Innovations are already happening in the X-ray market. For example, NXP makes special chips that sharpen images. But the application of quantum dots in healthcare is new. These dots, made out of lead sulfide, are already widely used in physics experiments, but appear to be ideal for use in hospitals as well because they can absorb X-rays. This allows the sensor in the X-ray machine to take sharper images while minimizing the use of harmful radiation.

“With X-rays, it’s often a trade off between a good quality image and the lowest possible dose the patient is exposed to,” says CEO and founder Artem Shulga. “For example, one technique on the market makes clear images, but is incredibly expensive. Another technique is cheaper, but is in turn more harmful to the patient. We are still in the research phase but have already built a number of sensors that work based on this technique. The results from the lab so far show that our technique outperforms current, traditional techniques.”

Breast cancer screening

Shulga will be the first to use the new technique for breast cancer screening. In a mammogram, X-rays are taken of the breast to screen for breast cancer. The photo shows connective tissue, fatty tissue and glandular tissue and of the breast. A mammogram therefore gives a first impression of any abnormalities. 

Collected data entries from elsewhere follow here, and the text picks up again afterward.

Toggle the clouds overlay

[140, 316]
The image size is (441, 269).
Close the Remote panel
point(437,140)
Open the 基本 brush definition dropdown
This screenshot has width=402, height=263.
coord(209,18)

“This particular application involves a specific type of x-ray, where you use specialized equipment,” Shulga explains. “This equipment is able to take pictures of the breast at very high resolutions. This is because doctors need to be able to see all the details in the breasts that they can do a thorough examination. We can facilitate that without using a lot of radiation. So, this is where the future of our technology lies. We are currently developing a sensor with the same degree of resolution, but smaller in size. Hopefully we will soon manage to partner up with a large manufacturing company and launch our sensor on the market.”

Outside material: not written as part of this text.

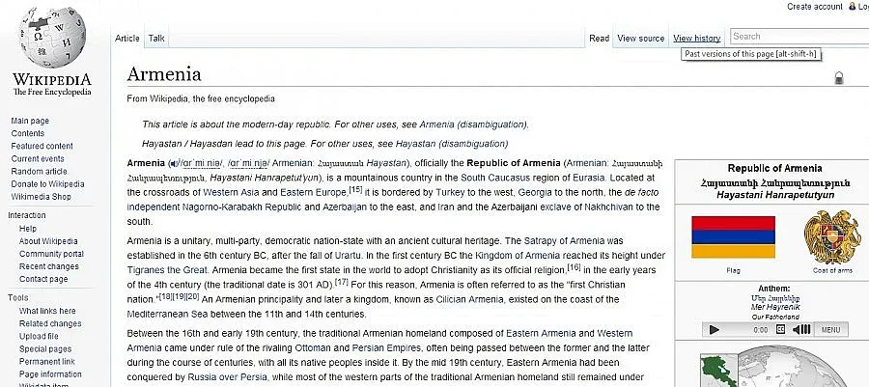Play the Armenian anthem audio

click(x=715, y=329)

Founded in Groningen, a program for innovative entrepreneurs, start-ups and scale-ups in the city and province of Groningen, has already played an important role in finding partners and investors so far. “They put us in touch with the RFO and we went along to the “Slush!” event in Helsinki last December. It was a great opportunity to network, talk to other founders and lots of investors. Also, Founded in Groningen put us in touch with a lot of investors who are interested in QDI to help take the technology to the next level.”

Even more uses

The sensor could eventually be used for other medical applications. For example, by dentists, to be able to take sharper images of teeth, but with a lower radiation dose. X-rays are an essential part of the treatment plan and give the dentist insight into the condition of the teeth and gums. However, the application is not limited to healthcare. “We can also eventually put our sensor to use in the field of security, for example. The sky is the limit.”

Improving the technology

For Shulga, the development of the product cannot go fast enough. “We simply don’t have enough hours in the day to be able to do everything we would like to do.” At present, the technical team is made up of four people. “Working in a small team is nice and efficient, but the fifth will hopefully join soon, because we still have plenty of ideas to work out.” 

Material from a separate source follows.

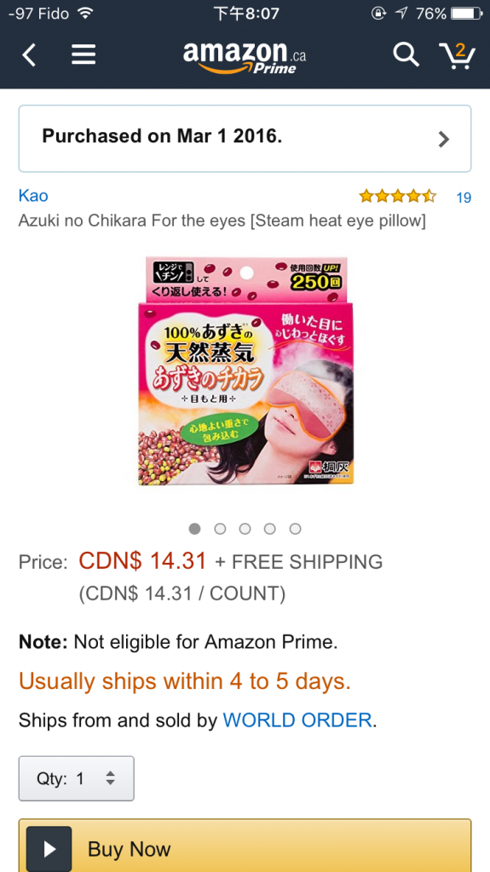Open the Qty: 1 dropdown
Viewport: 490px width, 872px height.
pos(77,778)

For one thing, the technology still needs to be improved before the start-up can enter the market. “To make our product suitable for industry, for instance, we still need to improve things where leaks are concerned. These can affect the image. And we also need to make sure that there are no delays in the images.”

The technology of QDI will be further developed this year. “And we hope to conduct tests in ‘real-life’ conditions next year.”